The myth has been updated, to make Lynch a fighting woman -- reportedly firing her M-16 in a desperate struggle with the enemy in which she is stabbed and shot. But there's a catch. That aspect of the saga may not be true. (It was reported in April by the Washington Post, among others, quoting anonymous sources. In a subsequent story June 17, the Post said that many of the details remain unclear, and that its initial account had been based in part on Iraqi communications intercepted by the National Security Agency.)

No matter. Television thrives on drama, and pictures. Along with the toppling of Hussein's statue in Baghdad, the rescue of Lynch became part of the story line of a successful war.

And, Gitlin said, her story draws on three popular themes: She's on the side of the angels; she's tough; and she is aided by a sympathetic stranger from the other side -- an Iraqi lawyer.

Hollywood's enthusiasm has been somewhat tempered by saturation war coverage and the squishiness of the plot line. Still, NBC is rushing onto the fall schedule an unauthorized two-hour TV movie about Lynch.

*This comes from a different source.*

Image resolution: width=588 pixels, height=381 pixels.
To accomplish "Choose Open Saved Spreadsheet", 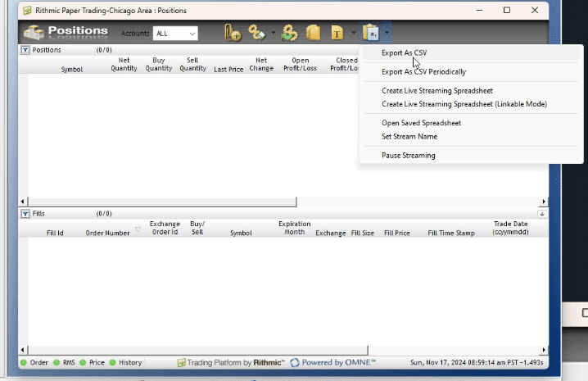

NBC executives reportedly have had the story in rewrite since the BBC, in a report last month, called the original version of the Lynch story "one of the most stunning pieces of news management ever conceived." The British network faulted the Pentagon and news media for reports that Lynch had stab and bullet wounds, and it cited witnesses who claimed the special operations troops who rescued her knew Iraqi troops had left.

The Pentagon dismissed the BBC piece as "void of all facts and absolutely ridiculous." Spokesman Bryan Whitman said the Pentagon "never released an account of what happened to Lynch because it didn't have an account. She never told us." Contrary to the BBC report, the Pentagon never claimed that Lynch was slapped in captivity, nor that there were firefights inside the hospital. As for "making a show" of it, Whitman said special operations did not use rubber bullets but did exercise "the right resources, sufficient to get the job done."